Rakeem Cato en a impressionné plus d'un à son premier match avec les Alouettes la semaine dernière. Tout semblait presque facile pour le quart-arrière recrue. Tout le contraire de ce qu'il a connu au cours de sa jeunesse.

Cinquième d'une famille de sept enfants, le pivot de 23 ans n'a presque pas connu son père. À sa naissance, ce dernier purgeait déjà une peine de 20 ans de prison pour vol qualifié.

Sa mère Juannese a donc dû élever sa marmaille seule dans leur minuscule logement de Liberty City, un quartier situé non loin du centre-ville de Miami. Un quartier gangrené par une criminalité galopante. Un quartier où la mort ne traîne jamais bien loin.
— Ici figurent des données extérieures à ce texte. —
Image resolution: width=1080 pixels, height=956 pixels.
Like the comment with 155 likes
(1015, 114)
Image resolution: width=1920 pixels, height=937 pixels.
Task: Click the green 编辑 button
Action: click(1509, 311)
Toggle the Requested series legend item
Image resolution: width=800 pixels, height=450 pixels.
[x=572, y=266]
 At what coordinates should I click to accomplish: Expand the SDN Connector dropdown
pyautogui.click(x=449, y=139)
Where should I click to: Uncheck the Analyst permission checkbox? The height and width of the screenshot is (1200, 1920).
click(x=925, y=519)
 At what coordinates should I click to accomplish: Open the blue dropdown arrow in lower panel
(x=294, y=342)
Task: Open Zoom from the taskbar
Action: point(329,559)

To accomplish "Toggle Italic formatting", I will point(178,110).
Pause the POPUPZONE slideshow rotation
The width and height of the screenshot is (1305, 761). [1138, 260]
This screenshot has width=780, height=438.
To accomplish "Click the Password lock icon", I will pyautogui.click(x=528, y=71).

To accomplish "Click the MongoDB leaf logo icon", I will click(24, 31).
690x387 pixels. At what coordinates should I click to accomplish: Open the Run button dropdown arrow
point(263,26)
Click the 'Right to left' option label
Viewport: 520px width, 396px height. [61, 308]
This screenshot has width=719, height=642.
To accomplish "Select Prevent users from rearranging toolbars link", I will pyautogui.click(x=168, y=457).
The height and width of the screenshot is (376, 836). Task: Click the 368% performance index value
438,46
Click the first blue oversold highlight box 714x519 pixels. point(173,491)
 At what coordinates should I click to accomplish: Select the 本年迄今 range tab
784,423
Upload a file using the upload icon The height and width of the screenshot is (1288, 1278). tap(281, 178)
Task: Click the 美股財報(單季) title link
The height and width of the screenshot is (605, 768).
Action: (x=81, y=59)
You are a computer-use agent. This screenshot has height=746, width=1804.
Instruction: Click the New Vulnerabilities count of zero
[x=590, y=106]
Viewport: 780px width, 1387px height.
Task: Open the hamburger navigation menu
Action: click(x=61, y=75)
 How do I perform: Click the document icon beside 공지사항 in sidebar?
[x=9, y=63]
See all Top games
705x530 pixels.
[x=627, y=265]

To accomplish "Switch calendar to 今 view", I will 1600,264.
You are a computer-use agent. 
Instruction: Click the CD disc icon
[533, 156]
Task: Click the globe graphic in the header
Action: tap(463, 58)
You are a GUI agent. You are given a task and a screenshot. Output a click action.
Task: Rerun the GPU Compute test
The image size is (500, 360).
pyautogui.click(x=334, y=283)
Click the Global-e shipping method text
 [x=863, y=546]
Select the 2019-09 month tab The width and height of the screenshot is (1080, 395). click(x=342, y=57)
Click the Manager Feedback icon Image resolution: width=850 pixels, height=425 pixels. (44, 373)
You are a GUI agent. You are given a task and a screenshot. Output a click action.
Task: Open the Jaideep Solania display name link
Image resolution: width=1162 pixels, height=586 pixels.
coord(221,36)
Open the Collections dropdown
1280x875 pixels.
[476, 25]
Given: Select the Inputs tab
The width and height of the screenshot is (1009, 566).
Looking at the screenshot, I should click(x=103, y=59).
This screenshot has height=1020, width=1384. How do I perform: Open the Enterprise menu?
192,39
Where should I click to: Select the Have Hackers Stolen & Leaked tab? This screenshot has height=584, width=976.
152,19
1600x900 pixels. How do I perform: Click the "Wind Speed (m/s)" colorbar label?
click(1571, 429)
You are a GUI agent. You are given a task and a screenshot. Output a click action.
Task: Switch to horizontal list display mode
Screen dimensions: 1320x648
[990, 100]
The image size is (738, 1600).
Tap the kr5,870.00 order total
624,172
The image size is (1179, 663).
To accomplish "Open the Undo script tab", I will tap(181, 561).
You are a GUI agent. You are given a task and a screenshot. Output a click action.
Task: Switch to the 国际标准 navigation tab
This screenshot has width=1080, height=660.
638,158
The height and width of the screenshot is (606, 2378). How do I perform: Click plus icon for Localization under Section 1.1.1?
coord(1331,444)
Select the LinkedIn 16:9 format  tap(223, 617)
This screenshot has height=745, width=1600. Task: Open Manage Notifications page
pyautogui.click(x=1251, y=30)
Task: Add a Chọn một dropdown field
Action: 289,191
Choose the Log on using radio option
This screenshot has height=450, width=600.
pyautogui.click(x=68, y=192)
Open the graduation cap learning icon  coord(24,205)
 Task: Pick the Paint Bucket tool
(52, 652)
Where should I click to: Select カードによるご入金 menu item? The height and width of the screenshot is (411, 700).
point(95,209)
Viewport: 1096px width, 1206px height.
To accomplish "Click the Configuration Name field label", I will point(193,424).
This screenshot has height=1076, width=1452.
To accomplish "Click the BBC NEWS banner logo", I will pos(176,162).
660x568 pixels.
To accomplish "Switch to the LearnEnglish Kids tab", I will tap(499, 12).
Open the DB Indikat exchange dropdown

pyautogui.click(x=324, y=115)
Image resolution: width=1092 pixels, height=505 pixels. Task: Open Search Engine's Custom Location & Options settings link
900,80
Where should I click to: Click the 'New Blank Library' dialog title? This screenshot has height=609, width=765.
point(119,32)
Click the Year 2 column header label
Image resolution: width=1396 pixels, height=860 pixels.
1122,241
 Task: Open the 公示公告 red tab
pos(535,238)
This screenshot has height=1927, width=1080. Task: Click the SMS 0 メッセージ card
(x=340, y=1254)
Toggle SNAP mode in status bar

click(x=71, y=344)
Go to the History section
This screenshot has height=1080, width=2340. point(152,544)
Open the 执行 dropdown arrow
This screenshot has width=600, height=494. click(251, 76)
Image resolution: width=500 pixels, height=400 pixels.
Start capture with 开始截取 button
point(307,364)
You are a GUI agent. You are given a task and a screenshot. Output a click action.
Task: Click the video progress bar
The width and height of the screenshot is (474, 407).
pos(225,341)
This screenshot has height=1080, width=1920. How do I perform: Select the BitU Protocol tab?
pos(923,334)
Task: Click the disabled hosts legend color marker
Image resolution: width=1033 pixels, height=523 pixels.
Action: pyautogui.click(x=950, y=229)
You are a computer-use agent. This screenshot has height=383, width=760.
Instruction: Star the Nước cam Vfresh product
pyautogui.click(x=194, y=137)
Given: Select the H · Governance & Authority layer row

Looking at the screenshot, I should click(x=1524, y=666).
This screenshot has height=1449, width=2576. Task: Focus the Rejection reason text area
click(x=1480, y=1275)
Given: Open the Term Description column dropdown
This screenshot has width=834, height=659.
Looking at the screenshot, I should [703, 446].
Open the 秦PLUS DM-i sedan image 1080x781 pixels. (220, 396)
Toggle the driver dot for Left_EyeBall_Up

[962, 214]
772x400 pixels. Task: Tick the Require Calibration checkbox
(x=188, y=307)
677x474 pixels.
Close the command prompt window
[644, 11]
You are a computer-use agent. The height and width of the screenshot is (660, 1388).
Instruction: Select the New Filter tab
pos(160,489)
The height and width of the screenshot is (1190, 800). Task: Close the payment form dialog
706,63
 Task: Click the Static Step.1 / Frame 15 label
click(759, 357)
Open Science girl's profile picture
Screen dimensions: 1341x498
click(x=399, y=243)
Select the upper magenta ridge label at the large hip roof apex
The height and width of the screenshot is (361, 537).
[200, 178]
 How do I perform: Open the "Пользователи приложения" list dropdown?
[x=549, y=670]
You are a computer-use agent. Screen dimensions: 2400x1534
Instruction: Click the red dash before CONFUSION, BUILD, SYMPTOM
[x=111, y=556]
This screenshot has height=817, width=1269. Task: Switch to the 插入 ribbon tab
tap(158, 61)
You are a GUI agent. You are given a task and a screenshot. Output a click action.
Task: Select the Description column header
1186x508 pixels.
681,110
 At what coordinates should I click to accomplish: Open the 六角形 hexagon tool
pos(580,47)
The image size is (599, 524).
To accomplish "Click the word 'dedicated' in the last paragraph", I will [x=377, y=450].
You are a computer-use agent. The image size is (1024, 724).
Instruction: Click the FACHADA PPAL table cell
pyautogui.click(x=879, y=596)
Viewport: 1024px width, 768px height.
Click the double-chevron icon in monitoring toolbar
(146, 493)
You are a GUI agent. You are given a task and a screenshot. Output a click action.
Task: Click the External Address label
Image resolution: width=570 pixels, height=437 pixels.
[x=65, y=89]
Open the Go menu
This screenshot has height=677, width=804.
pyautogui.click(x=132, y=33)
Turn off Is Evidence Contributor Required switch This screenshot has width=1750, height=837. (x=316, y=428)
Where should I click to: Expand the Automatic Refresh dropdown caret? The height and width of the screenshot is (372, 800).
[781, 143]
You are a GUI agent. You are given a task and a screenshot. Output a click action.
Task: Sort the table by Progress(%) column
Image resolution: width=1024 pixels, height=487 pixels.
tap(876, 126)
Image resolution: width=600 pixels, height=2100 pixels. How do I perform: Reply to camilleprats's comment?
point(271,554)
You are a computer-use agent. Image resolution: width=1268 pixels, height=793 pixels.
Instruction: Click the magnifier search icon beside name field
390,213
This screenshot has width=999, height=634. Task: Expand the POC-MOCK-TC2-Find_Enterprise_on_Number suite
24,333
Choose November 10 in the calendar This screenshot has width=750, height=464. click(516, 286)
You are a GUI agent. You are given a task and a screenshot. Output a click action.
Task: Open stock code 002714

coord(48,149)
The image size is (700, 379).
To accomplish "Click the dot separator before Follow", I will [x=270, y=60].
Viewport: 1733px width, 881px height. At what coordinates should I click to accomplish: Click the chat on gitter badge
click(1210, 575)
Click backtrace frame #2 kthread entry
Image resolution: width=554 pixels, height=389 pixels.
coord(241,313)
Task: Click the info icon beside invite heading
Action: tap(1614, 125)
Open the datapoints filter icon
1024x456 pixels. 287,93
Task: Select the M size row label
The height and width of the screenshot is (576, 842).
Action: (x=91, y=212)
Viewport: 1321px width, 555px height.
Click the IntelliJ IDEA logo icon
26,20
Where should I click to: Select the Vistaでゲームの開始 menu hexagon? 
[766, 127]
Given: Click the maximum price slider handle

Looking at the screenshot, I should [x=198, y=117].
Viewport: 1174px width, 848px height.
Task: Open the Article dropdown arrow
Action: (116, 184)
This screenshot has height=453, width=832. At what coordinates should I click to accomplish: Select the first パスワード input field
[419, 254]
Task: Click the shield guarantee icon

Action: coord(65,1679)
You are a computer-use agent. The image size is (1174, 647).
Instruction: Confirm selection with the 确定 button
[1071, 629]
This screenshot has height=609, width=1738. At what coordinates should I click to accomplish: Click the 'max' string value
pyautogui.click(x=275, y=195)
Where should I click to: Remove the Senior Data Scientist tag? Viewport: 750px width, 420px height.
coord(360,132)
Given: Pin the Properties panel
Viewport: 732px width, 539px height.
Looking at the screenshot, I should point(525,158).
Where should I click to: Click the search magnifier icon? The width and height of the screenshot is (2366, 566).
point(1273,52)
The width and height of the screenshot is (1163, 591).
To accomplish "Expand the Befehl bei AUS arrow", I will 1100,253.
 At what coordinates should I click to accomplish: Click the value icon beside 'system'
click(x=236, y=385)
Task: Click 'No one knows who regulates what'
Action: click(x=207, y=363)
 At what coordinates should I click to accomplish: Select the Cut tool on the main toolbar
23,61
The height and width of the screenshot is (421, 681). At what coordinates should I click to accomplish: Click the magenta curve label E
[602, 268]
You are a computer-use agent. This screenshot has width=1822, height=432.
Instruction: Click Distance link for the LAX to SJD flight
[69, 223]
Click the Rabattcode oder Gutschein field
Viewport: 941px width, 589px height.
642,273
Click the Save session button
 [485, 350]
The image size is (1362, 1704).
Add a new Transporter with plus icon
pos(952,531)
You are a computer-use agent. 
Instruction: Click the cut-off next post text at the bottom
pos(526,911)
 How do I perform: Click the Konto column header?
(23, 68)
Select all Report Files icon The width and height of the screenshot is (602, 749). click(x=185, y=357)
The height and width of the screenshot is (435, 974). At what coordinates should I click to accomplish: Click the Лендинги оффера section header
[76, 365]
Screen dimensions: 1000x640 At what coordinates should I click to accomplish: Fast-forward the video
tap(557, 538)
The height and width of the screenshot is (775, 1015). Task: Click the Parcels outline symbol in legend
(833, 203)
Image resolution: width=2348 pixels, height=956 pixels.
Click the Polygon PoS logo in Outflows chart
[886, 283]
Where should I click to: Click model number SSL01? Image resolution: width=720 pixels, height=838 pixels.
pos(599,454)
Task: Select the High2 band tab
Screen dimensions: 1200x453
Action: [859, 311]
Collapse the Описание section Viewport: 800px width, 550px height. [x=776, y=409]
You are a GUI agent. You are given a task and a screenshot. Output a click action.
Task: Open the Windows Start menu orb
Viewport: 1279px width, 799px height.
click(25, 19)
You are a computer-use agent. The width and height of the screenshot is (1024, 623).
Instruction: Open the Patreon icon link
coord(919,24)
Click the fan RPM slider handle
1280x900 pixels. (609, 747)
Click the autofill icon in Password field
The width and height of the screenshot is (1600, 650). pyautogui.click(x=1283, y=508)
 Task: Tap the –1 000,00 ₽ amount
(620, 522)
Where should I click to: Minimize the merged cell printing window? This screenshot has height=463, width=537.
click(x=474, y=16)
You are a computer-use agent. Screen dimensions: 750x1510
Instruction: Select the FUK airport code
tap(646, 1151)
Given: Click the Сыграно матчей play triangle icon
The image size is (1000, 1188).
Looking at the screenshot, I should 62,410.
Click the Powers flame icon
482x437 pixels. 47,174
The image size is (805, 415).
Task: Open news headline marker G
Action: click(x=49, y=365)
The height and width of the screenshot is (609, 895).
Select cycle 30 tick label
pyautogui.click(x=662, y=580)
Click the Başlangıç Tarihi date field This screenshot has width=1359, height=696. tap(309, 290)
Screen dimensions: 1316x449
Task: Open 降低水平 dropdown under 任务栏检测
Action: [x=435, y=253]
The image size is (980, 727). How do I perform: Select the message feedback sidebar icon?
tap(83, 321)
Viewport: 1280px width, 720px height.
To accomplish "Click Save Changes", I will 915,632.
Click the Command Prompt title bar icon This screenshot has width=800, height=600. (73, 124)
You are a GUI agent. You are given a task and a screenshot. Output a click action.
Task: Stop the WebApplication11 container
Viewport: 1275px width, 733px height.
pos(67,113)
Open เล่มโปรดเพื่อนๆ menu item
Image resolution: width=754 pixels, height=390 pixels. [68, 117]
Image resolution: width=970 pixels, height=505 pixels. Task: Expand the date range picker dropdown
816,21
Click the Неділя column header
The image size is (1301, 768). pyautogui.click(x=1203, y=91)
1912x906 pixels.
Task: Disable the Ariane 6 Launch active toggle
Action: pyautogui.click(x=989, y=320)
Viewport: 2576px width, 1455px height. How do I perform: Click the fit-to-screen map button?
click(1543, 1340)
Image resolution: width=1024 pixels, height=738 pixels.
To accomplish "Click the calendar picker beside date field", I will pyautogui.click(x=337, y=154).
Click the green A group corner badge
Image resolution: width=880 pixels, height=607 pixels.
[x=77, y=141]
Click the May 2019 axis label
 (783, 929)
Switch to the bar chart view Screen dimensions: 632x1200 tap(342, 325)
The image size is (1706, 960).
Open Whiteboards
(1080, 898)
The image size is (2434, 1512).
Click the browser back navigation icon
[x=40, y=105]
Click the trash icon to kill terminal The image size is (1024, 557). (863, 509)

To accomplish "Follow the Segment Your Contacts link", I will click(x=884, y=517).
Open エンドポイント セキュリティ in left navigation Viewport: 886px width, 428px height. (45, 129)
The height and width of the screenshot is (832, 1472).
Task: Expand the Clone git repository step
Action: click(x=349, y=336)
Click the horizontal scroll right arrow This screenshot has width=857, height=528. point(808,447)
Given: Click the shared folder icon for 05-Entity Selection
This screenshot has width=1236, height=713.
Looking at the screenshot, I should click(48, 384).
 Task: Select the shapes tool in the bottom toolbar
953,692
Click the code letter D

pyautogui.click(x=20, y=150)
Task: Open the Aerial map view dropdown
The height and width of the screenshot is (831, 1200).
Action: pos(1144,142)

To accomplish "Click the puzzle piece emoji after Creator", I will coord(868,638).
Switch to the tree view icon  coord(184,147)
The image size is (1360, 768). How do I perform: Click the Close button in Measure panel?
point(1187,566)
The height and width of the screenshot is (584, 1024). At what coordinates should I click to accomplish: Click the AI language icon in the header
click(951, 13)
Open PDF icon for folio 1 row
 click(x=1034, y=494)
«Lors d'une mauvaise journée, vous pouviez voir n'importe quoi. Des vols qui se déroulent juste à côté de vous, des meurtres, des coups de feu qui sifflent partout... C'est dur», relate Cato en entrevue avec La Presse.

De son propre aveu, il aurait très bien pu être emporté à son tour par cette spirale. Mais Cato a trouvé son salut dans le sport. Que ce soit à l'école ou au centre d'activités pour jeunes qu'il fréquentait, il a consacré ses énergies au baseball, au basketball... et au football, bien sûr.

La vie lui a cependant asséné un autre coup dur en 2005 lorsque sa mère est morte d'une pneumonie. Elle venait à peine d'avoir 39 ans. Cato, lui, en avait 12. Sa soeur aînée Shanrikia, alors âgée de 18 ans, s'est vu confier sa garde.

«Le jour où ma mère est décédée, j'avais un match de baseball le soir même. J'ai disputé le match malgré tout. Tout ça m'a fait grandir très vite et ça a fait de moi un homme. J'ai compris que c'était alors à moi de décider d'où viendraient mon prochain repas ou mes prochains vêtements. Je me suis mis à réfléchir à tous les petits détails qui allaient me permettre d'arriver là où j'en suis», explique-t-il.

«Attitude de gagnant»

C'est en jouant au football qu'il s'est lié d'amitié avec Tommy Shuler. Les deux hommes ont joué ensemble à l'école secondaire d'abord, puis avec le Thundering Herd de l'Université Marshall. Cato était le quart-arrière et Shuler, son receveur de prédilection. Ensemble, ils ont pulvérisé nombre de records.

«Il aimait qu'on l'entende dans le vestiaire et il était de nature directe. Certains lui ont reproché cette attitude, mais c'était une attitude de gagnant, comme celle de n'importe quel athlète», raconte Shuler lorsque joint par La Presse.

Voilà un portrait qui semble à des années-lumière du Cato timide et à la voix douce que l'on côtoie depuis les dernières semaines chez les Alouettes.

«Quand il commencera à être à l'aise, il se fera entendre», prévient toutefois Shuler.

Une pensée spéciale

En dépit d'une carrière universitaire auréolée, Cato n'a pas été repêché dans la NFL. Certains recruteurs ont été refroidis par son modeste gabarit, 6' et 178 lb.

Sa superbe prestation contre les Stampeders de Calgary, vendredi dernier, a cependant attiré l'attention de bien du monde, dont celle de ses parents et amis aux États-Unis qui avaient bien hâte de le voir à l'oeuvre.

«Je lui ai donné un B-, mais c'était seulement pour le narguer, lance Shuler. Il a toujours été son critique le plus sévère. Il ne peut que s'améliorer. C'est ce genre de personne. J'étais encore plus heureux que lui de sa performance.»

Cato, de son côté, a pour seul objectif de maintenir la cadence établie et d'aider les siens à accumuler les victoires. «Comme je le dis toujours à Jim [Popp, directeur général des Alouettes], vous m'avez fait un cadeau en m'amenant ici. Je dois seulement profiter du moment présent», indique-t-il.

Il travaillera à l'atteinte de ces objectifs tout en gardant une pensée pour sa mère, comme c'est le cas chaque fois qu'il saute sur le terrain.

«Je sais qu'elle me regarde, et j'essaie de faire ma part pour qu'elle soit fière de ce que je fais», dit Cato, une étincelle dans les yeux.